Yeltsin's Last Surprise

MOSCOW: The hardest thing about power is knowing when to let go. The next hardest, particularly in a country like Russia which has experienced nothing but dictatorship for a millennium, is knowing whom to hand over power to. In announcing his resignation on December 31 Boris Yeltsin may have succeeded on both counts, assuring not only his personal safety, but his place in history and Russia's infant democracy.

Yeltsin was more than the man who saved Russia in 1991 when a coup by communist hard-liners threatened to turn back the clock by nullifying Mikhail Gorbachev's perestroika and glasnost.
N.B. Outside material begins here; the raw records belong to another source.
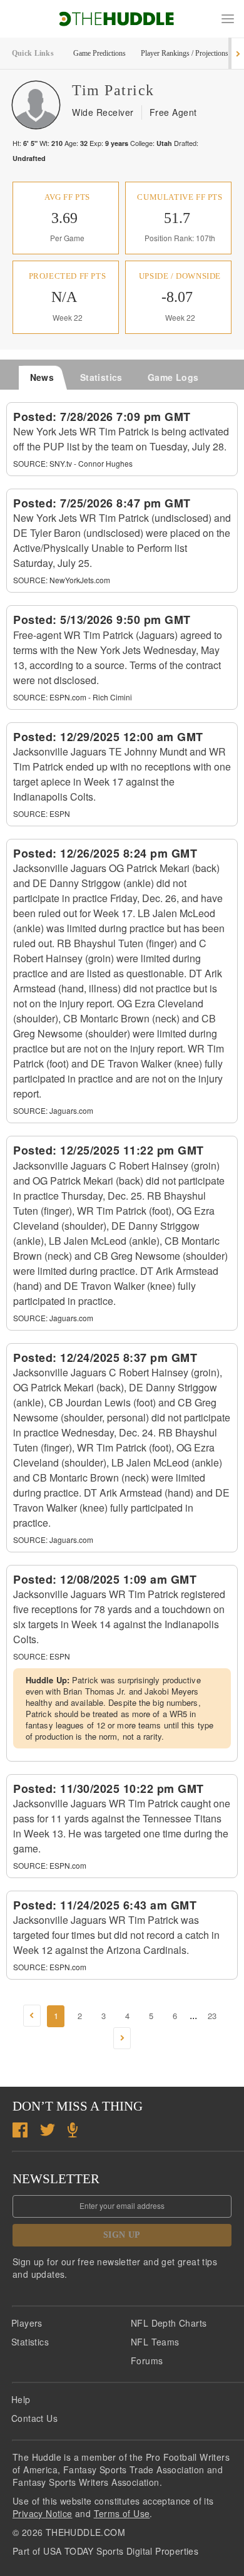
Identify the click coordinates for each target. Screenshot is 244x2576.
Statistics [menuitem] (101, 377)
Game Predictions (99, 53)
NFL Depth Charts (168, 2323)
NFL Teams (155, 2341)
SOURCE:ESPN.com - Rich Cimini (72, 697)
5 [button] (151, 2016)
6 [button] (175, 2016)
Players (27, 2323)
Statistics (30, 2341)
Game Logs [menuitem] (173, 377)
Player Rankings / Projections (184, 53)
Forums (147, 2360)
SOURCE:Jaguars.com (53, 1110)
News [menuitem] (42, 377)
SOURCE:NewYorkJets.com (61, 579)
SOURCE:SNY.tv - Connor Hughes (73, 463)
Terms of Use (122, 2513)
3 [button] (103, 2016)
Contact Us (34, 2418)
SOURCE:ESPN (41, 813)
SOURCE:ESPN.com (49, 1865)
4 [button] (127, 2016)
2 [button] (80, 2016)
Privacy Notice (43, 2513)
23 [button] (212, 2016)
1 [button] (56, 2016)
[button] (227, 19)
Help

In nine muddy years since then Yeltsin also created a new Russia, very much in his own image: one unpredictable, wayward, but full of promise. By stepping down now, Yeltsin has given his handpicked successor, acting president Vladimir Putin, the best chance to win elections that will take place this coming March.

Shades of Kremlin tsars and commissars of old? As a deft manoeuvrer of the old school of communist politics, the gibe is tempting to apply to Yeltsin. It is also unfair. With mandatory presidential elections next year, Moscow was awash in rumours: “feeding time at the zoo” as one British prime minister called it. By ending the whispering campaign that he intended to cling to power no matter what, President Yeltsin deserves more cheers than jeers. Through this orderly and constitutionally correct device to attempt to assure his succession, Yeltsin may have put paid to any possibility of a chaotic power struggle in the Kremlin without sacrificing democratic principles. Russia may now go on to complete its transition from communism to capitalism.